Read the complaint here. There is more to say about the NFL CBA dispute (here’s a summary of some, but not all, of the legal issues here), but that’s one of the issues here: No one knows what to think or who to listen to. As interesting as the legal issues are (and they are pretty interesting, though not as interesting as, say, the old free agency fight the players won), the fascinating thing to me is the complete breakdown in the quality of media coverage. This is not surprising or even fair to the genuinely diligent reports who have gotten to where they are and spend their days talking to football people about football things — who is hurt this week, will Donovan McNabb be traded, is Bill Belichick videotaping someone, what blitz package will Pittsburgh use — suddenly are forced to understand rather complex anti-trust and labor issues. Indeed, the labor law and anti-trust law are individually extremely complex, and their interaction — with a splash of straight up negotiating bravado — makes this all difficult to wrap your head around, particularly in football, which is built on easy narratives.
As a result, suddenly reliable sources (“Fred Taylor won’t start this week because of his ankle problem, though the team isn’t talking”) is suddenly completely uninformative, even if honest (“I’m not a lawyer but Bob Kraft told me the deal gets done tomorrow”). Nothing that has happened is at all surprising, and yet the media acts like it has been and has consistently failed to bring any coherence. That’s why the people to listen to — and I’ve yet to completely find them, and it’s not necessarily me who has not dived in to the details enough — is someone who knows complex labor negotiations and the state of antitrust law on reasonable restraints of trade, not the guy who accurately broke Spygate.
But again, I can’t fault the Chris Mortensens or Adam Schefters — they are in the same positions that fans, with an extra monetary penalty if there is no season. ESPN isn’t in the tank for either side (at least I don’t think), but instead is in the tank for getting a deal done: if there’s no football ESPN loses money, and if it loses money there might not be a need for Mortensen or Schefter, or certainly not the many people operating on the fringes who want to reach that place. They, like you and me and everyone else, don’t really care what the split of $9 billion in revenue is: in the immortal words of David Cross, we don’t care what else is going on in the world, why won’t somebody pick up the ball and play some damn football.

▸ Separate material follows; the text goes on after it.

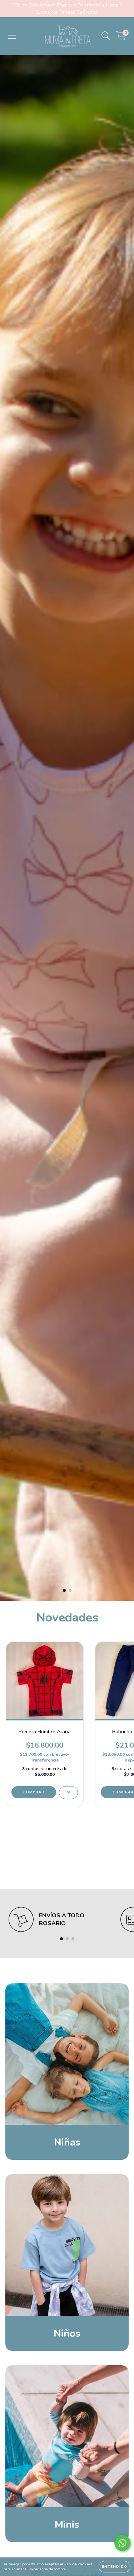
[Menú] (12, 36)
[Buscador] (106, 36)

With the possible exception of the members of OPEC, N.F.L. owners have pretty much the coziest business arrangement imaginable: they’re effectively members of a cartel—able to limit competition, enhance bargaining power, and hold down costs. Instead of competing against each other for TV money, the owners share it, reducing risk and guaranteeing steady revenue regardless of how well they run their teams. The result of all this was nicely summed up by Richard Walden, head of sports finance at JPMorgan Chase, who said, “I’ve never seen an N.F.L. team lose money.”…You might say that that’s capitalism—those who provide the capital for an enterprise deserve to reap the profits. But the N.F.L. isn’t capitalist in any traditional sense. The league is much more like the trusts that dominated American business in the late nineteenth century, before they were outlawed. Its goal is not to embrace competition but to tame it, making the owners’ businesses less risky and more profitable. Unions are often attacked for trying to interfere with the natural workings of the market, but in the case of football it’s the owners, not the union, who are the real opponents of the free market. They have created a socialist paradise for themselves that happens to bring with it capitalist-size profits. Bully for them. But in a contest between millionaire athletes and billionaire socialists it’s the guys on the field who deserve to win.